Thursday, November 08, 2007

THE UK IS MAD!

I just don't get where the UK is going... I know this probably sounds a bit contradictory, given I am just a few weeks short of 40 myself, and am 8 months pregnant, but I think that taking that as what we should all be striving for is quite crazy. I defintely felt in my 20s in the UK that it was wholly unacceptable for someone with a university education to strive to become a mother before 30 at the very earliest. At 30 you were considered an overly maternal weirdo but it was just about ok, though the subtext was always that you should wait till 35 to 40 to start a family.
This is madness.
I had Marcel at 29, and Lots just 4 weeks before I turned 32. I felt it was just about right. I had had time for uni, time to backpack round Europe till my heart was content, time to work a bit and buy my first flat and I was young enough to cope with the sleepless nights, working full time for years on end on broken sleep.
I had Léon just before I turned 38. The pregnancy was harder. My hips hurt more, I was tireder, everything just a little slower. This time round the same is true. I lie awake in pain from my hips night after night and feel exhausted trying to work a 21 hour week.

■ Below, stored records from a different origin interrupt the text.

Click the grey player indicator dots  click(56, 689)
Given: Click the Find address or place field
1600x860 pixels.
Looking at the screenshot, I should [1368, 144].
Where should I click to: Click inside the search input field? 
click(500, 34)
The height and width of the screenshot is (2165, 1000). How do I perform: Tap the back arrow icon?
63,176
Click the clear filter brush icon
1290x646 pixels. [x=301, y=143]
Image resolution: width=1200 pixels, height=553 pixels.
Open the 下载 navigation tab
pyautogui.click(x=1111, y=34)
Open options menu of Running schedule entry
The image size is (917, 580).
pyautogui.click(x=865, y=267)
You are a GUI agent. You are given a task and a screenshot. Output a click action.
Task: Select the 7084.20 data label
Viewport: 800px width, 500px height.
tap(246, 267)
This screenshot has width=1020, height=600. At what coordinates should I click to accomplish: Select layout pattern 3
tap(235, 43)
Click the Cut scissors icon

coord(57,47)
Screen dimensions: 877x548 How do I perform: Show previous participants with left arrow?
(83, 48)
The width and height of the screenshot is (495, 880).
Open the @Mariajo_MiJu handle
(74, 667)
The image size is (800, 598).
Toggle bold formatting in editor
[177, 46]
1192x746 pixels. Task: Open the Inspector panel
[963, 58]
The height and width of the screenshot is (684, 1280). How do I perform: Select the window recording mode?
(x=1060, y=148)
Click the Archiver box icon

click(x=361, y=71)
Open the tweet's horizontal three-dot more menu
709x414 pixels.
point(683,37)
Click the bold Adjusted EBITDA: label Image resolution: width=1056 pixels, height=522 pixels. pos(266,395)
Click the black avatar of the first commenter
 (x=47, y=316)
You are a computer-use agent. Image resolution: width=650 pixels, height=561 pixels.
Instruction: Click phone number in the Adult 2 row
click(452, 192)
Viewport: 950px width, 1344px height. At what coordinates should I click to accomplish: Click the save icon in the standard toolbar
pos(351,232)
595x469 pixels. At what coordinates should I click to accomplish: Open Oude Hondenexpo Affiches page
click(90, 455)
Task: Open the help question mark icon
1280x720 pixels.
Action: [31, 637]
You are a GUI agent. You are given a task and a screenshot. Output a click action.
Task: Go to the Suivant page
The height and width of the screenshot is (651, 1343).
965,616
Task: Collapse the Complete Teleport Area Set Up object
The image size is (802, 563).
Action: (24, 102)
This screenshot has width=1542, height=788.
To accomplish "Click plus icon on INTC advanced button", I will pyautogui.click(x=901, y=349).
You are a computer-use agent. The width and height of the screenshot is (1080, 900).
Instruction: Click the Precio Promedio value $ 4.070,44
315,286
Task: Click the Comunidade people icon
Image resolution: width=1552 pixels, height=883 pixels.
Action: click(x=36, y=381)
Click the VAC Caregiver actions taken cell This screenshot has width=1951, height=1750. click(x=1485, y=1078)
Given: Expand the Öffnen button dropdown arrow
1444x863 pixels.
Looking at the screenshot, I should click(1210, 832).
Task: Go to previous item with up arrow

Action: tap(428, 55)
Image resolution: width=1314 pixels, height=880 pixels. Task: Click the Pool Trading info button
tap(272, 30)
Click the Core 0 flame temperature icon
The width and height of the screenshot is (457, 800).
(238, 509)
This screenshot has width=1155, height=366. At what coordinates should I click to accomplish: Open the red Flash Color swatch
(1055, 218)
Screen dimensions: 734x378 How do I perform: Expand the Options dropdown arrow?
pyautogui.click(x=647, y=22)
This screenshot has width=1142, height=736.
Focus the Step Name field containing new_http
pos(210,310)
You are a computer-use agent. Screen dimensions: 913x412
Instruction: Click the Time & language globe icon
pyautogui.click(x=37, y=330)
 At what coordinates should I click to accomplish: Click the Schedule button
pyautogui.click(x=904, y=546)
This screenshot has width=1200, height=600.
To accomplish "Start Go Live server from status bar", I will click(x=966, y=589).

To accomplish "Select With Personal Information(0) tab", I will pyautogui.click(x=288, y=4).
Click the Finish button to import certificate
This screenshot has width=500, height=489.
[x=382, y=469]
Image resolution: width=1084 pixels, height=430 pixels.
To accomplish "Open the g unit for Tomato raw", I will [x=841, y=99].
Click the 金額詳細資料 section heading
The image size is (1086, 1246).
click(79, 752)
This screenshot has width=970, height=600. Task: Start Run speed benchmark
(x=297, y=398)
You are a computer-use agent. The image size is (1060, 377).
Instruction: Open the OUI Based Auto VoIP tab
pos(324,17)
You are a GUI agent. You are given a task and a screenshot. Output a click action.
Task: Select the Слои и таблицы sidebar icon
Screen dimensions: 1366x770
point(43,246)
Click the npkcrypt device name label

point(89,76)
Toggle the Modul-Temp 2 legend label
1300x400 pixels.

What I am trying to say is that I have tried pregnancy at 30 and at 40 and your body is definitely better suited to it at 30. You conceive quicker too. You have fewer complications, fewer miscarriages. You give birth to babies who in general stand a much better chance of still having grandparents into their young adulthood. Why is this so frowned upon here? Why am I less of a woman if I put babies before career? I've tried both and I know for sure which is the more important job. Ironically, over my years in industry I have watched a succession of real career women work hard till their late 30s, try to squeeze in a late baby and then realize that is what they preferred all along. And those are the lucky ones - the ones who didn't leave it too late. More and more in the UK with stagnant wages but ever-rising nursery costs people turn to their parents for childcare but how does that work? It is bad enough with this generation, our 20-something parents are becoming grandparents mid-60s and yet many are expecting those 60-somethings to babysit 7 hours a day for up to 5 years per grandchild, but imagine our kids also wait to 40 - will I be expected to babysit Léon's or the new baby's kids daily from 80-85, if I am alive and not yet senile? Crazy! But if costs keep rising there will be no alternative. Currently you generally need two salaries to pay a mortgage, and yet each child costs you £600-£700 a month in nursery fees for 4 years minimum. I calculated once that I had laid out £60K on childcare by the time Charlotte started school at 5. Something needs to change.
I firmly believe we should stop pressurizing women to wait. I'd happily have started having kids around 26 but felt society would frown on me for squandering my education if I did. I think my kids are happier for knowing their grandparents and hope my grandchildren will too. I am not saying never have a kid at 40. If you only meet Mr Right at 40, of course have a kid at 40 but if you marry Mr Right at 25, why wait 15 years for nothing? It is just wrong.